Technological progress in time for our loved ones to benefit requires something more than speed alone; it requires improvements to the architecture of progress itself, by allowing more and more people to participate in determining our future. Another insightful quote by Fonseca:
“I believe that real success and breakthroughs will happen when everyone contributes at their highest levels of creativity, experience and wisdom.”
One important step toward such widespread contribution is to connect people who have previously been underrepresented in technology. Fonseca is also founder of Women@TheFrontier, an organization whose mission is:
“to identify, connect and activate a new peer-to-peer community of female visionaries and thought-leaders.”
Everyone is affected by technology. Empowering women and other underrepresented demographics through efforts like Women@TheFrontier provides fresh perspectives, unique collaborations, and new contributions, and it creates a larger pool of informed people working together to build a positive future.
No matter who we are, there is yet one other distance to be bridged, and it is a particularly difficult one: the space between opinion and action. Many people mistake opinion for action. They think that if they are opinionated, self-righteous, loud, angry, sarcastic, disrespectful, and demeaning, then they have taken a constructive action. They also think they are being creative, experienced, and wise, as well as skeptical, realistic, blunt, and participatory, but they are none of these.
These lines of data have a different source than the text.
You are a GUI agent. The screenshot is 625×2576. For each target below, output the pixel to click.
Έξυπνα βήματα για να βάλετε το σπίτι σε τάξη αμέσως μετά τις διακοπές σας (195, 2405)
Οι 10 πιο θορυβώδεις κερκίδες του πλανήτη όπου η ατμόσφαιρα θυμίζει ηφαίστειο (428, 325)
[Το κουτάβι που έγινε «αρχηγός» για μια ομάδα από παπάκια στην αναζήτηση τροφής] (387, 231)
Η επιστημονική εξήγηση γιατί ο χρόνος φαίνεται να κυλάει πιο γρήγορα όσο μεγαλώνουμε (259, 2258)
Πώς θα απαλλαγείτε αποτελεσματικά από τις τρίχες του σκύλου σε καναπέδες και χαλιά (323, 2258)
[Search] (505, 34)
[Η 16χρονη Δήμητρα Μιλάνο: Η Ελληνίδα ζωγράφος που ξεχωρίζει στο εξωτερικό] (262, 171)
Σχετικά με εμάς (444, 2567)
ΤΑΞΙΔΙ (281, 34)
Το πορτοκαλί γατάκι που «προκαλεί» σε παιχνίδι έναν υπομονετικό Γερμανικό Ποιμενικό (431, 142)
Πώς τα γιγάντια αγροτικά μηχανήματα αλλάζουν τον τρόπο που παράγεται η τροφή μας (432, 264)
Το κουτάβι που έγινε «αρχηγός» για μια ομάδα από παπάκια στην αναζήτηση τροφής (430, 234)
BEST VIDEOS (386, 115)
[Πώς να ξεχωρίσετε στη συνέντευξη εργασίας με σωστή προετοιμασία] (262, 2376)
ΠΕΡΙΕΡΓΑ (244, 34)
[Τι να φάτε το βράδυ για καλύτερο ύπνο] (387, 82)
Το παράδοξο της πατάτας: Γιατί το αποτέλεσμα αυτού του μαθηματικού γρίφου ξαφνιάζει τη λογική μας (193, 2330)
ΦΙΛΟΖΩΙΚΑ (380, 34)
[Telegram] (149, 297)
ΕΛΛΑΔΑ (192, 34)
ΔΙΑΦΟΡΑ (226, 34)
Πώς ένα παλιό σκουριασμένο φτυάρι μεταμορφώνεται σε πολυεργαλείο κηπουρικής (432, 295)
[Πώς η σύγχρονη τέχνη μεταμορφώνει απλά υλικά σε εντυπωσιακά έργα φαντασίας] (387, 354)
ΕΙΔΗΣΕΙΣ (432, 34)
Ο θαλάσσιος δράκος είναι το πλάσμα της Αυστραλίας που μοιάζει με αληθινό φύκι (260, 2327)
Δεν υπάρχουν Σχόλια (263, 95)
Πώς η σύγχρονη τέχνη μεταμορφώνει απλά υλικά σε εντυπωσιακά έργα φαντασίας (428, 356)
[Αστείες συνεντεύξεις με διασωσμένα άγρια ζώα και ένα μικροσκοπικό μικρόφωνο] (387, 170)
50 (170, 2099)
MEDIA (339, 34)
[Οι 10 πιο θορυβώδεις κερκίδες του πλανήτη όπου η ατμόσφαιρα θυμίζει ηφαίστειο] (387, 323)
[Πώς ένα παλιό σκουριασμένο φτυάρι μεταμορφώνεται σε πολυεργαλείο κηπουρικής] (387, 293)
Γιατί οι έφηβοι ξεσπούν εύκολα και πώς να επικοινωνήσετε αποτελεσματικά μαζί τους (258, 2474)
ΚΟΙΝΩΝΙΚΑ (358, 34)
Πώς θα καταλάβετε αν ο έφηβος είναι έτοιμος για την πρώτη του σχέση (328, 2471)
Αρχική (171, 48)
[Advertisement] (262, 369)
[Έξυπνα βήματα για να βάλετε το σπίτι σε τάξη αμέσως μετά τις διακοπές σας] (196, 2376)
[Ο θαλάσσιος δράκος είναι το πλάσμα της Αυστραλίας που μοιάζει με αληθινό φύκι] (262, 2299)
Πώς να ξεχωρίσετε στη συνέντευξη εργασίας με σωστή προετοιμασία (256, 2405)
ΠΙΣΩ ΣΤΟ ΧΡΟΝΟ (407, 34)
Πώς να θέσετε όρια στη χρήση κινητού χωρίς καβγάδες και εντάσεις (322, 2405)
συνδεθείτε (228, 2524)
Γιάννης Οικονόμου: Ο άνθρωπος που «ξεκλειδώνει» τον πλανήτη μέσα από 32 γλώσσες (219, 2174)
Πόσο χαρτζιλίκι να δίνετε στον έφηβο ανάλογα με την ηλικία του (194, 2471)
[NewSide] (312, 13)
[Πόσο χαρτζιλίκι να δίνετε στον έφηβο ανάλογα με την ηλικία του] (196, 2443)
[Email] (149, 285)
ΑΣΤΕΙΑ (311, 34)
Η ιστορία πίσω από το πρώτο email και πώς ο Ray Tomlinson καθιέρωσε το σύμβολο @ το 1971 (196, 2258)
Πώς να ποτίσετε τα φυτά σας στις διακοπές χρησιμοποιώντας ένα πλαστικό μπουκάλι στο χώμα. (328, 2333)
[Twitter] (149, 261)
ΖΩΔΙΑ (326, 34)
If we would all just:
- be quiet more often;
- listen;
- think, both critically and quietly;
- allow ourselves to feel hope and awe;
- collaborate; and then
- act, both critically and quietly,
then we, like Fonseca, could stop waiting! Yes, even self-improvement – learning to be better thinkers, collaborators, and agents of change – can help us improve technological progress, involve everyone, and confine the Bittersweet Years to as short an era as possible. We can emerge on the other side of the Bittersweet Years with more of our loved ones standing healthy and happy beside us, the beneficiaries of emerging technologies well within our reach.